When you are defining a new experiment, this function is what you will need to define. If it is a simple experiment predicting a feature for a subset of part of speech types, you can simply construct the function with the create_word_by_word_parser([POS_1, POS_2, ... POS_n], "<Feature>").

load_word_in_sentence_data(dataset_name, TokenMerger, features_extractor, verbose=False) - this function creates a dataset for contextualized experiments from a local file, accepting the file name, TokenMerger, and a features_extractor function. The dataset has three columns "text" - a sentence, "word_ind" - list of lists of word indices for every observation extracted from this sentence and "target" - list of target variables for those observations. The observation are grouped by the sentence so that the experiments can every sentence through the language model only one time.

load_separate_word_data(dataset_name, TokenMerger, features_extractor, verbose=False) - this function creates a dataset for non-contextualized experiments from a local file, accepting the file name, TokenMerger and a features_extractor function The dataset has two columns: "word" and "target", each row is a single observation (maybe consisting of several words).
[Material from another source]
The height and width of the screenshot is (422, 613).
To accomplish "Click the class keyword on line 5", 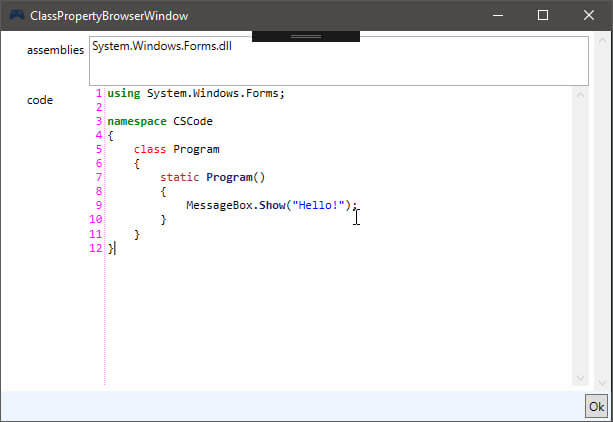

There is no need to group observations by sentence in this case.

You may wonder why we need a TokenMerger for non-contextualized experiments. This is so that the experiments of different types are comparable, that is, they work with exactly the same data. The join_parsings function will fail on the same sentences as everything is determinate.
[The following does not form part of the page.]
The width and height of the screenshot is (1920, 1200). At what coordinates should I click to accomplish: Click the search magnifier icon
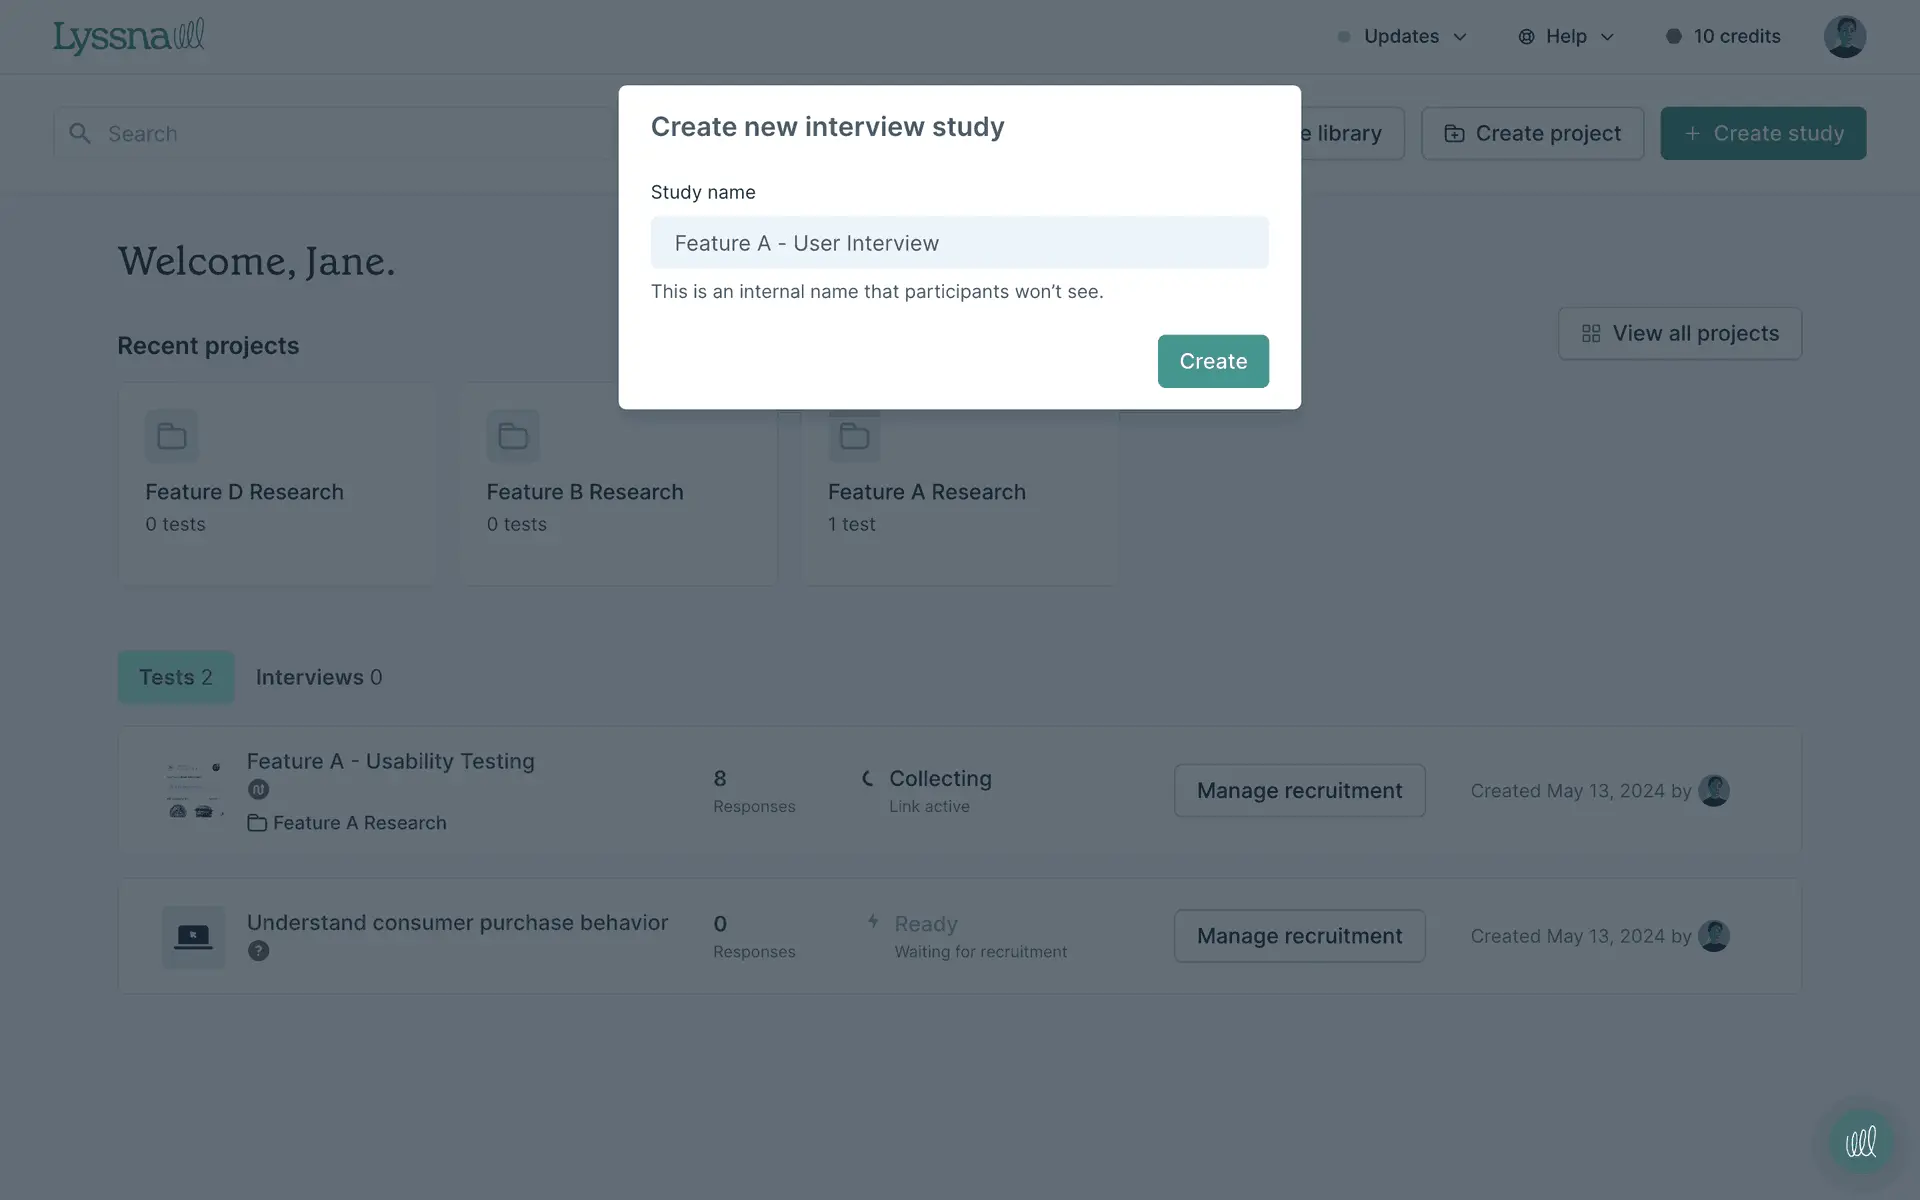click(x=80, y=134)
rerun_logregs(data, targets, runs, threads) is a function that reruns the logistic regressions the amount of times determined in the runs argument, using several threads. It returns the scores and iterations to convergence grouped by the layer.

word_in_sentence_experiment(layers, TokenMerger, data_extractor, verbose=False, runs=1, threads=1) is a function that runs the contextualized experiment, using all the functions above and returns the result of rerun_logregs.

separate_word_experiment(layers, TokenMerger, data_extractor, verbose=False, runs=1, threads=1) is a function that runs the non-contextualized experiment, the rest is the same as above.

show_results(quals, iternums, title) is a helper function that visualizes the results of experiments in two boxplots.